The task – Write out the material word for word, starting at the line that contains "The height and width of the screenshot is (480, 640)." and ending with the line that contains "center [56, 563].", both of those lines included.

▼

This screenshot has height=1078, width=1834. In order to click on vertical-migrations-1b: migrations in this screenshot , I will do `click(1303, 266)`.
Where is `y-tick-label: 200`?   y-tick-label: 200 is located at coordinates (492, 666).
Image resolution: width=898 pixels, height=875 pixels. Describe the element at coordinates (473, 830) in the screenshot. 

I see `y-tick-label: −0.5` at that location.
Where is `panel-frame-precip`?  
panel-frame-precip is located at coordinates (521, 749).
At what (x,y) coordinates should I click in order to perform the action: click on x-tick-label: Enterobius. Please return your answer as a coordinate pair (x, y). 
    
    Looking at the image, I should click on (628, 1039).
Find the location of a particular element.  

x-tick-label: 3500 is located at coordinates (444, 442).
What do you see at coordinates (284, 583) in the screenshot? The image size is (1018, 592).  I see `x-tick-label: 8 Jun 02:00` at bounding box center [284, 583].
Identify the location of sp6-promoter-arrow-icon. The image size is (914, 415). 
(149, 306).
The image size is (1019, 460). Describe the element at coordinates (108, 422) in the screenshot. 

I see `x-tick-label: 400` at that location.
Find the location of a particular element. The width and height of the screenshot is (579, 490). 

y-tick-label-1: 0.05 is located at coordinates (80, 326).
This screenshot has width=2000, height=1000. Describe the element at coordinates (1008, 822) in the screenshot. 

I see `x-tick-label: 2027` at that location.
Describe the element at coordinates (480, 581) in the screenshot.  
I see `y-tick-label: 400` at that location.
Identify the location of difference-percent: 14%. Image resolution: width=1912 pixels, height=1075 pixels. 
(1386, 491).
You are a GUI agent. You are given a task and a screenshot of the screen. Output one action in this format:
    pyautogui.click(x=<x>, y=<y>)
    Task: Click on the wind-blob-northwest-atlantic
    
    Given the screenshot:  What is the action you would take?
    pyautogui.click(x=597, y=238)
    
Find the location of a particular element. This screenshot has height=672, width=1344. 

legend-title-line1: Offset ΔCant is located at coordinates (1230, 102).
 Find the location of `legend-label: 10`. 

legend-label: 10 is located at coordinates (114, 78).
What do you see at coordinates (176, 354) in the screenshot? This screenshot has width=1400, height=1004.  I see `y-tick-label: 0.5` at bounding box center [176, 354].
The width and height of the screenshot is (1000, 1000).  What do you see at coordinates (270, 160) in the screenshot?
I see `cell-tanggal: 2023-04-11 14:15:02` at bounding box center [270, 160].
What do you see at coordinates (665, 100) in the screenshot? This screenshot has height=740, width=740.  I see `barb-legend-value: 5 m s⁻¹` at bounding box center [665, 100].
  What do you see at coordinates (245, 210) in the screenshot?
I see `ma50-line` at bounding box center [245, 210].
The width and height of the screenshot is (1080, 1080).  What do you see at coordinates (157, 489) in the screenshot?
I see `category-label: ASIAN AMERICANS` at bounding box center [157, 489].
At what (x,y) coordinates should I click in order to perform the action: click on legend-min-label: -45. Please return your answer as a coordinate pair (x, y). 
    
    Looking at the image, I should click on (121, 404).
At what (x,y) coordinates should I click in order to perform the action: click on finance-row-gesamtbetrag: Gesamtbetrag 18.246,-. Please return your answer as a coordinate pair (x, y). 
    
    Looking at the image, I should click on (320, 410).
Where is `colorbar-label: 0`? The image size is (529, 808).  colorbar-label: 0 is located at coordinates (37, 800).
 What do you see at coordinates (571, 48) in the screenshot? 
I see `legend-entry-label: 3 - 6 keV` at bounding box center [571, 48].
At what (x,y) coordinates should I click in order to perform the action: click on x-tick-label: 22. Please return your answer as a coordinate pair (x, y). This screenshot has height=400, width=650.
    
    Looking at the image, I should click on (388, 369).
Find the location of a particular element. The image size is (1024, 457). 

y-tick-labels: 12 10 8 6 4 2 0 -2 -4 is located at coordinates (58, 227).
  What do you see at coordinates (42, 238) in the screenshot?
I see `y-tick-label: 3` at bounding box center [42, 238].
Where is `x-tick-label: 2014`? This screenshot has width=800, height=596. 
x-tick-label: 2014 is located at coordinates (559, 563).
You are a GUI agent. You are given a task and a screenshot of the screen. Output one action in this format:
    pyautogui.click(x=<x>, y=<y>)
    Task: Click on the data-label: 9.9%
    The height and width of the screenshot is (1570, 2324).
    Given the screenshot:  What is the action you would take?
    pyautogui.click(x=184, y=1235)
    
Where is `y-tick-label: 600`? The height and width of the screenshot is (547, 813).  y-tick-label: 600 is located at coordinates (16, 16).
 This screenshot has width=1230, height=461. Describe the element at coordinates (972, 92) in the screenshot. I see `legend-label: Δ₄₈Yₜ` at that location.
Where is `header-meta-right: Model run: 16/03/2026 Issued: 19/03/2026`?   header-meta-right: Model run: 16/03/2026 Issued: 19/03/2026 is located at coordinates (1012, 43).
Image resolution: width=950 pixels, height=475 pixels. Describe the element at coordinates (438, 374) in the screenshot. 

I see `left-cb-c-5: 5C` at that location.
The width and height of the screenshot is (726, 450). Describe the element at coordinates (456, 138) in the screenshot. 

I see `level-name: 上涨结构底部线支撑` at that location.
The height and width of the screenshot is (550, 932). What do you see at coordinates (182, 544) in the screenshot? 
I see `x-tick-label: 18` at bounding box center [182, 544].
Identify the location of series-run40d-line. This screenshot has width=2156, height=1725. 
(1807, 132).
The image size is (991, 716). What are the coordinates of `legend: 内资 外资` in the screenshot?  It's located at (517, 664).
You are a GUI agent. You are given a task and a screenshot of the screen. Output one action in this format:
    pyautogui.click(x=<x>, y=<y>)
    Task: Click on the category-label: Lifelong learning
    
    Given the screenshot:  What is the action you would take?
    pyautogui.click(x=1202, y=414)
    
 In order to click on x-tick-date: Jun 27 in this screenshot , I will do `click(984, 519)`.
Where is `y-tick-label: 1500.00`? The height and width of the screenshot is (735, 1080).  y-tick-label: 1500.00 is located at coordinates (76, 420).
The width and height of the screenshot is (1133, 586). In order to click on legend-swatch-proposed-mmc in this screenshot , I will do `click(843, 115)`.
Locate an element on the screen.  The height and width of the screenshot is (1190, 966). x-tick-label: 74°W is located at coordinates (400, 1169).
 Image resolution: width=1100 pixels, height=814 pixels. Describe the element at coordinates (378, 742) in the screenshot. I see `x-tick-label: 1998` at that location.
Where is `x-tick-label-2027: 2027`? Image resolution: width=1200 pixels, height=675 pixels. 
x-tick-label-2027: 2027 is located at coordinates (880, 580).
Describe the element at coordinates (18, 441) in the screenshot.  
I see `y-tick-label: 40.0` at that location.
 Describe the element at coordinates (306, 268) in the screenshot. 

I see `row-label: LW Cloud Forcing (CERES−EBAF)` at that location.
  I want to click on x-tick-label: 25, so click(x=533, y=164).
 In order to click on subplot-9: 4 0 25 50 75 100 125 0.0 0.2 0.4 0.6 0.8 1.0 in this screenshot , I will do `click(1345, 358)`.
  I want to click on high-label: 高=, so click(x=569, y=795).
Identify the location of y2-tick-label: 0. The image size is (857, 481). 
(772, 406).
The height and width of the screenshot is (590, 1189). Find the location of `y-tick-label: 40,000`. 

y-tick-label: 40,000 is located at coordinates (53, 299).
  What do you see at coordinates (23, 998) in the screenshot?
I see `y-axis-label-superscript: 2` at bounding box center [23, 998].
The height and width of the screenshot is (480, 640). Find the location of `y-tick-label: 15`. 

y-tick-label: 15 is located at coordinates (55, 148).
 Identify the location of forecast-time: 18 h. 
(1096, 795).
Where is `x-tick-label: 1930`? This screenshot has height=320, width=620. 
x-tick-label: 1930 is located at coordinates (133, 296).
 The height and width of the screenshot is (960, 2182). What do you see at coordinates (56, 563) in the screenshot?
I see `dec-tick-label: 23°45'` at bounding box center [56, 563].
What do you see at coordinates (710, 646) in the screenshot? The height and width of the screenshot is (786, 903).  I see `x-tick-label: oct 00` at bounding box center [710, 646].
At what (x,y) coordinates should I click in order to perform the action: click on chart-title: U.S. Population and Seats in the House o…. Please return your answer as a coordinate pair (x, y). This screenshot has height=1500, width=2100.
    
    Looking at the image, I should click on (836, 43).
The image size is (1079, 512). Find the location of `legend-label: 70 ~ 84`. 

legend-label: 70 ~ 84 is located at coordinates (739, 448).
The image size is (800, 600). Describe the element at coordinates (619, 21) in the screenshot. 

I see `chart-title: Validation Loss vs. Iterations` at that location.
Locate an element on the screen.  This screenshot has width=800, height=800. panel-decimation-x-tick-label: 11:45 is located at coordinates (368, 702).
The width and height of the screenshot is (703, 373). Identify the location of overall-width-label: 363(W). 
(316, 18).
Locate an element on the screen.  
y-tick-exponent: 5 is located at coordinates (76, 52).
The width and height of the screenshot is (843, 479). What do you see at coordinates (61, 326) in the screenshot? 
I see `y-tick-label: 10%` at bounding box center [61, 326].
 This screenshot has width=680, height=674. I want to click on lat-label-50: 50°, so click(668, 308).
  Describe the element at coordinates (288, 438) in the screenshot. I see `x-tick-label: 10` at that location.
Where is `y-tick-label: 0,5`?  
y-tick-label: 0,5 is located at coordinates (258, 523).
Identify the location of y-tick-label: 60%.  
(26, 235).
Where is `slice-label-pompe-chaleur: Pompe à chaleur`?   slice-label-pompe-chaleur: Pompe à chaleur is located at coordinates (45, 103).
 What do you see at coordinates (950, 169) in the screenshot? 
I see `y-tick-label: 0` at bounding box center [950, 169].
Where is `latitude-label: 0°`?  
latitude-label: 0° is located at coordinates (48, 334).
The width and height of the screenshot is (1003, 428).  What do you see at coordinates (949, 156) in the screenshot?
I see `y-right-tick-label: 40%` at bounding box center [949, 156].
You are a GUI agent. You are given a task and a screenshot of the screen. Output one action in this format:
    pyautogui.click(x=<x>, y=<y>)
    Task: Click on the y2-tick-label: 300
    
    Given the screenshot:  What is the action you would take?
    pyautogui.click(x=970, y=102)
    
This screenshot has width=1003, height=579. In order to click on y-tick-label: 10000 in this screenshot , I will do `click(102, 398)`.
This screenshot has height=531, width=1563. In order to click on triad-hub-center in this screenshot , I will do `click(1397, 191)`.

▲

Response –
The height and width of the screenshot is (480, 640). Find the location of `y-tick-label: 15`. 

y-tick-label: 15 is located at coordinates (55, 148).
 Identify the location of forecast-time: 18 h. 
(1096, 795).
Where is `x-tick-label: 1930`? This screenshot has height=320, width=620. 
x-tick-label: 1930 is located at coordinates (133, 296).
 The height and width of the screenshot is (960, 2182). What do you see at coordinates (56, 563) in the screenshot?
I see `dec-tick-label: 23°45'` at bounding box center [56, 563].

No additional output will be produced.